Thankfully, we have space to reflect on these important developments and what they mean. Since many of us remain in a holding pattern.
In this fast-paced social media age, the Premier League title is long forgotten, judging by Kloppo’s humour the other night. And as Martin Tyler reminded us, the conclusion of that other little competition Sky no longer has rights to is a while away yet: “This season’s Champions League, if you have been following it, will resume in August.”
The wait may be even longer for the most eagerly anticipated sporting entertainment of the year — the inside story of Spurs’ season on Amazon.
There’s nothing either for the diehards who turn up to watch the county train. GAA training sessions have become the most illicit contraband in the state.
If anything hastens the end of WhatsApp and the migration to unbreachable messaging systems like Signal and Threema, it will surely be the organisation of get-togethers for county men. Weren’t they simpler times when the greatest logistical challenge was how to quietly pay the manager?
The rugby lads, at least, have started to talk again, though there are no learnings yet, whatever about work-ons. Many of them seem to have settled on the same party line, that this merciful small break will extend their careers.
Though you wonder about this realisation that not playing rugby is the best means of staying fit to play rugby, and what it says about the future of the sport.
We have paid tribute here before to snooker’s brave resistance to change in the face of constant fretting about its future. The grand old game remains the same as in its pomp. When there was a wide range of snooker tables available in any reputable toy shop.
Even as it slipped from our TV screens, snooker countenanced no figarys with the core product, no bonus points for getting out the double extension, no black card for cynically incessant cleaning of the cue ball.
If this was Gaelic football, they’d have been ruing lost skills and contriving rule changes to restore them, perhaps installed a chicane around the black spot to encourage swerving the cue ball.
But snooker stuck to its guns and sadly has not been rewarded for its conviction. Today’s central lament bears repeating — there are currently no snooker tables in Smyths Toys. And it’s not that they are out of stock, the snooker table appears to have been scrubbed from our culture.
Recall, if you were so lucky, the arrival of your first 30-inch table. You mightn’t have held for the black too often, but there was still pure joy in poking those plastic marbles around with knitting needle cues.

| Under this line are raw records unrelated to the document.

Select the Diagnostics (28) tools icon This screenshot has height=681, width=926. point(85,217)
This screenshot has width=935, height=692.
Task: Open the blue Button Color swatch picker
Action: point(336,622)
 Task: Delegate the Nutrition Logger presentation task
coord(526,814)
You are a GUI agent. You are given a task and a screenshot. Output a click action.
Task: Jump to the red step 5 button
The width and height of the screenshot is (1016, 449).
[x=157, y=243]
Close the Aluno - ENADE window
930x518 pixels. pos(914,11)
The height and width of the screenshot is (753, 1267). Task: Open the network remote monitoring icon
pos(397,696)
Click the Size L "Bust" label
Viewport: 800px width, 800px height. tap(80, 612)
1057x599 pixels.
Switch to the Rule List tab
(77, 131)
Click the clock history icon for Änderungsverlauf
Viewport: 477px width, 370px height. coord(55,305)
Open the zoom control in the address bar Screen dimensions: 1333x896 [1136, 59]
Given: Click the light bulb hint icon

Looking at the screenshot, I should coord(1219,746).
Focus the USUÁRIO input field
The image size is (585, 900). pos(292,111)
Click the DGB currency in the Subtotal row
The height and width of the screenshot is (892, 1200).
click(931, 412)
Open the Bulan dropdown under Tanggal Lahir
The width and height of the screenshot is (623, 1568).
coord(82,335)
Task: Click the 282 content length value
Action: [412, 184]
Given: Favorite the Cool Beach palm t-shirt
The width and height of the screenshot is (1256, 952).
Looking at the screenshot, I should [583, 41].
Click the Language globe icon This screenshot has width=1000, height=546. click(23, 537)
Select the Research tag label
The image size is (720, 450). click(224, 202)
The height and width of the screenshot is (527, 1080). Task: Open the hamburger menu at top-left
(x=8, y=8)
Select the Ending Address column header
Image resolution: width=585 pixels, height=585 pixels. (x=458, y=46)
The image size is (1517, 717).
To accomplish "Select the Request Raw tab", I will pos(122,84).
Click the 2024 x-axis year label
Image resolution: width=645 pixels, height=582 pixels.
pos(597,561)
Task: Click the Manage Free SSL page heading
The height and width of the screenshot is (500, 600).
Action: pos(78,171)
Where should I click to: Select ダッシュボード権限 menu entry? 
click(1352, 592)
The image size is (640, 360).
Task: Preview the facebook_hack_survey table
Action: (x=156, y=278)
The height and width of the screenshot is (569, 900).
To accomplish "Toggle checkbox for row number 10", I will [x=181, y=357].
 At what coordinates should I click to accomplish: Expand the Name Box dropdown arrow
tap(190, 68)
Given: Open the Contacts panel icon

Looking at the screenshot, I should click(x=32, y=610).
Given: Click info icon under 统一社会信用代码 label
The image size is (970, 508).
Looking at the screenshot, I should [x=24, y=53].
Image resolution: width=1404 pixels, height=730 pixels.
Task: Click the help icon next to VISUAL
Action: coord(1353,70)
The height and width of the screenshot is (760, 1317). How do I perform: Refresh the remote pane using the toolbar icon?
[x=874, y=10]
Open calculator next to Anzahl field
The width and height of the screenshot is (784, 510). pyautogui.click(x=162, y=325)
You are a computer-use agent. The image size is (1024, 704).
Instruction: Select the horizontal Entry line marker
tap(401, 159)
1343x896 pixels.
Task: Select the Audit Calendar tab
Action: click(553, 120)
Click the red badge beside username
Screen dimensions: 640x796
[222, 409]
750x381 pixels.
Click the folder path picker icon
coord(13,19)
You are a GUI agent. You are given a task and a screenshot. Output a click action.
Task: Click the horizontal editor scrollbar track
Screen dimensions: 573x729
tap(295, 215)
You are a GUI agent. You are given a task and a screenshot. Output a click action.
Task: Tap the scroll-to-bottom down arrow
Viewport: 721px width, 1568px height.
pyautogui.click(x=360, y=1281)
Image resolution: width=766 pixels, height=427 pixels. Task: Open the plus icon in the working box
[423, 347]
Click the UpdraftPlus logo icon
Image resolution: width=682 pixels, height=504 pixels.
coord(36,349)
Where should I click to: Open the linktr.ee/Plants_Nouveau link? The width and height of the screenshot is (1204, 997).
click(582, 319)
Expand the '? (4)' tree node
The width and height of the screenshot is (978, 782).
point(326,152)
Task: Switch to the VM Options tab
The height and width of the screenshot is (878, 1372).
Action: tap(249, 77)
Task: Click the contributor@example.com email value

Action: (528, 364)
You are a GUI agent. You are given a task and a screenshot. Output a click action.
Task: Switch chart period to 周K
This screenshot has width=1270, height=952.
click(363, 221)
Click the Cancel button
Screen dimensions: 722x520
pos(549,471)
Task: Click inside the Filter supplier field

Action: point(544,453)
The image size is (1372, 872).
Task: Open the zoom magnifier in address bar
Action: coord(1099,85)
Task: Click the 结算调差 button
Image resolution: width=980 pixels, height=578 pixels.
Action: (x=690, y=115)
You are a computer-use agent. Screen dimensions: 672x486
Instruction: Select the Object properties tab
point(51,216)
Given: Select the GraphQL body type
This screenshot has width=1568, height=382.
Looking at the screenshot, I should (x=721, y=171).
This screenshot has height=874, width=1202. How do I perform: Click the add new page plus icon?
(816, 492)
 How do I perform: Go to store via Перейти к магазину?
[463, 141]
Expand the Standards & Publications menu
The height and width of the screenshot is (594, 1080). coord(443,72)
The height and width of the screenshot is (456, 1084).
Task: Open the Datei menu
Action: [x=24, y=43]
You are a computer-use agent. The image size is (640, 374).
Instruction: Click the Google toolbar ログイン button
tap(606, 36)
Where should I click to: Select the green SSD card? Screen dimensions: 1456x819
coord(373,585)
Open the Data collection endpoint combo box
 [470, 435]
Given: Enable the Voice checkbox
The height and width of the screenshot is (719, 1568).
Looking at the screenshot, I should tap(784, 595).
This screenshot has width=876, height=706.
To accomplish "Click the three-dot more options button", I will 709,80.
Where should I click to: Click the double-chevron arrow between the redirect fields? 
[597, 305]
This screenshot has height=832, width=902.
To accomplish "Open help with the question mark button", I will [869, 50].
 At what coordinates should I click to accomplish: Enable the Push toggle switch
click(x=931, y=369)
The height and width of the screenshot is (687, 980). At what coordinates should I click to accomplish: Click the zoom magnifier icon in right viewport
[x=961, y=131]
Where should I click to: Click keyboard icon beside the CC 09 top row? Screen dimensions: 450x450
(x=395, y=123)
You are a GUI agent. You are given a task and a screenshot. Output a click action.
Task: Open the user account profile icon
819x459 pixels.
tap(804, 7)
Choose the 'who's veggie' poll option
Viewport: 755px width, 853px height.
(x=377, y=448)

Maybe you enjoyed the life-changing graduation to four feet by two, or even the expansive acreage of six by three. And discovered the perfect girth of a Reader’s Digest, for slipping under a leg to eliminate roll.
With birthday season looming for the youngsters in this house, naturally attempts were being made to steer the conversation down certain channels, out of earshot of ‘er indoors.
Only to discover the tragic truth.
I tell a small lie. There is a tiny 40cm ‘pool table’ in Smyths, for a tenner. You know yourself, the reviews are not kind. It might even be a bum steer, planted by some well-meaning agency to discourage misspent youths.
Of course, there are all the options in the world if you favour the crude business of air hockey — snooker as played by Tony Pulis’ Stoke.
Granted, you can still buy snooker tables from many reputable stockists across the land. But it was a jolt to see the beautiful game banished from the mainstream, underlining the fragility of all we hold sacred.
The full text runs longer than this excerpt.